Re: [PPLetterpress] Halting exposure
- Dear Mark
Stay with the goldenrod. Strips of film negative will work as well.
Mark Attwood wrote:
> I have found that UV light seems to partially go through rubylith and give
> semi-exposed areas on the polymer, whereas if I use goldenrod paper it
> doesn't do it. Am I using the wrong rubylith?
I have found that UV light seems to partially go through rubylith and give
semi-exposed areas on the polymer, whereas if I use goldenrod paper it
doesn't do it. Am I using the wrong rubylith?
>From: "Gerald Lange" <bieler@...>
>Subject: [PPLetterpress] Halting exposure
>Date: Thu, Oct 11, 2001, 5:29 am
> This is partially in response to Milton's inquiry.
> If you need to expose one element of the negative longer than another,
> you can mask off the element that needs less exposure with an opaque
> material such as Rubylith.
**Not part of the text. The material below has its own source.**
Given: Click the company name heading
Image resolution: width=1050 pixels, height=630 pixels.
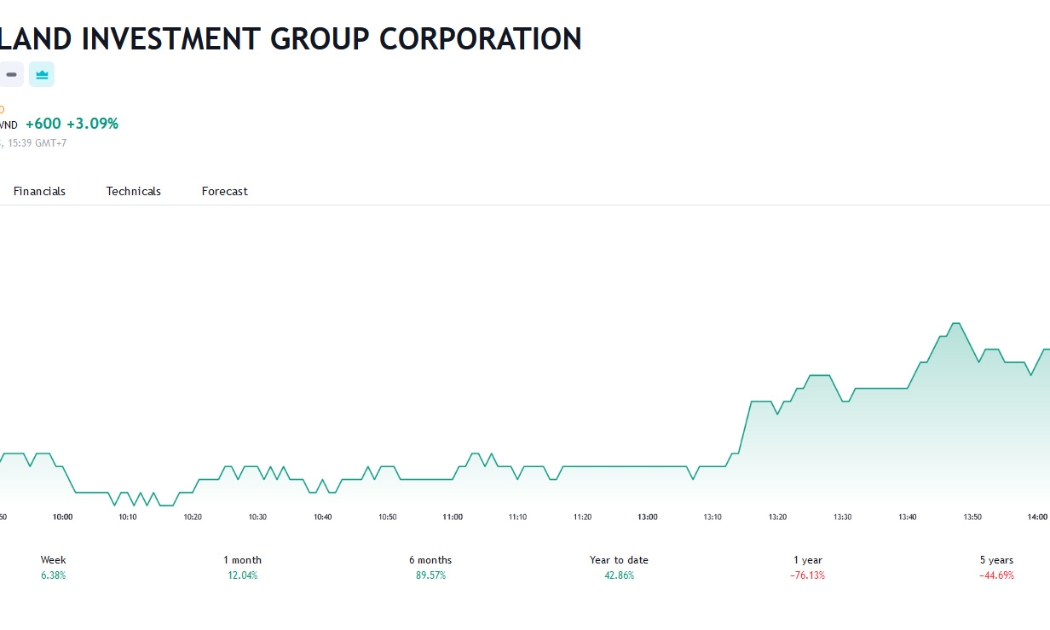Looking at the screenshot, I should click(x=291, y=39).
With the vacuum on and the negative-to-
> plate contact secure, register and tape the mask to the vacuum sheet.
> After you have exposed the element that requires the longest exposure,
> remove the mask and re-expose the plate (you can determine the initial
> exposure rate by subtracting the rate of exposure of the shortest
> exposure requirement from that of the longest.)
> It might seem to make more sense to do this the other way around
> (which is what I initially suggested to Milton). But it is a bit
> easier on the nerves to mask this all out before you begin exposing,
> than to try and mask at midpoint.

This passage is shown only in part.